Robert Bennett is Professor of English at Montana State University. He is the author of Pill (Bloomsbury, 2019), a brief cultural history of how psychotropic medications have been represented in a wide range of different media.

Kathryn Cai will be receiving her PhD in English from the University of California, Los Angeles in 2019. Her research focuses on broadening the spectrum of affects associated with care labor in transpacific circuits of migration and capital through attending to bodily states and body-environment interactions in Asian American cultural productions. She will be a Mellon Postdoctoral Fellow in the Interdisciplinary Humanities at Wake Forest University beginning in fall 2019.

Madeleine Disner is an Associate Instructor for Columbia University's Online Certification in Narrative Medicine as well as an editorial assistant to Drucilla Cornell, a prolific feminist ethicist. She is certified in mediation and draws on this training along with her Master of Science in Narrative Medicine to address how literature and philosophy can help improve personal experience and interpersonal relations.

Madaline Harrison. MD, is a neurologist specializing in the evaluation and treatment of movement disorders. She received her medical training at the University of Miami School of Medicine and completed a Neurology Residency and Movement Disorders Fellowship at the University of Virginia. She sees patients with Parkinson's disease, Huntington's disease, dystonia, tremor, Tourette's syndrome, and other conditions and directs the Movement Disorders Division in the Department of Neurology at the University of Virginia. In addition to her clinical activities, Dr. Harrison is active in medical education, with a particular interest in narrative medicine and other arts-based educational techniques.

Emily James is Associate Professor of English at University of St.
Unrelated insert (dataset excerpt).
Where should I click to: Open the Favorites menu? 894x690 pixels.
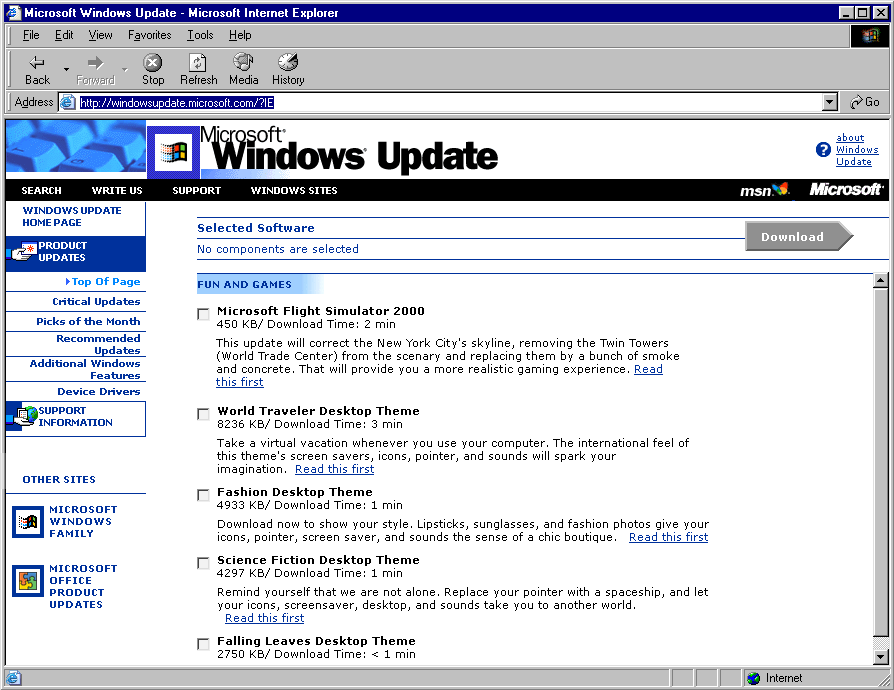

Thomas, where she teaches twentieth-century literature, visual culture, and the medical humanities. She is currently the director of the university's Center for Women. Her research focuses on modernism, creative process, wordmaking, and scenes of reading and writing. Her work has been published in Twentieth-Century Literature, Journal of Modern Literature, Modernist Cultures, and The Space Between; and is forthcoming in Modernism/modernity.

Robin Alex McDonald is an Art History instructor at Nipissing University and a SSHRC-funded PhD Candidate in the Cultural Studies Department at Queen's University. As a hybrid scholar-writer-curator, Robin's artistic and academic interests span modern and contemporary art, visual culture studies, queer theory, trans theory, affect and emotion, and madness and disability studies. Robin's published work can be found in TheatreForum, Queer Studies in Media and Popular Culture, n.paradoxa, nomorepotlucks, Spiffy Moves, Guts Canadian Feminist Magazine (with Elly Clarke, Amanda Turner-Pohan, and Michelle Ty), the Graduate Journal for Social Sciences (with Dan Vena), and the edited anthology Plant Horror: Approaches to the Monstrous Vegetal (with Dan Vena).
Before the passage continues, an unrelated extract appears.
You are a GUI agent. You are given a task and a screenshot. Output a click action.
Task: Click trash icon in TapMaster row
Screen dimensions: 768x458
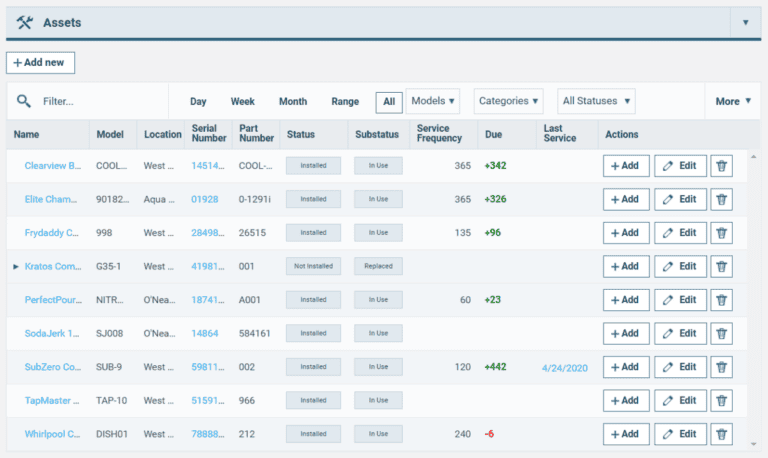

Don James McLaughlin is an assistant professor of English at the University of Tulsa specializing in nineteenth-century and early American literature. He is the 2018–2019 Hench Post-dissertation Fellow at the American Antiquarian Society. He earned his PhD in English at the University of Pennsylvania in July 2017. He is writing a book on the history of phobia as a medical diagnosis, political metaphor, and aesthetic sensibility. His writing has appeared in American Literature, J19: The Journal of Nineteenth-Century Americanists, and Common-place: The Journal of Early American Life.

Folarin Odusola is a graduate of the Master of Science Program in Narrative Medicine at Columbia University. He is a dentist by profession and has a clinical practice. He also teaches and conducts research at Columbia University on the intersection of dental medicine and mental health. He has published articles in Journal of Dental Research and Journal of the Academy of Nutrition and Dietetics.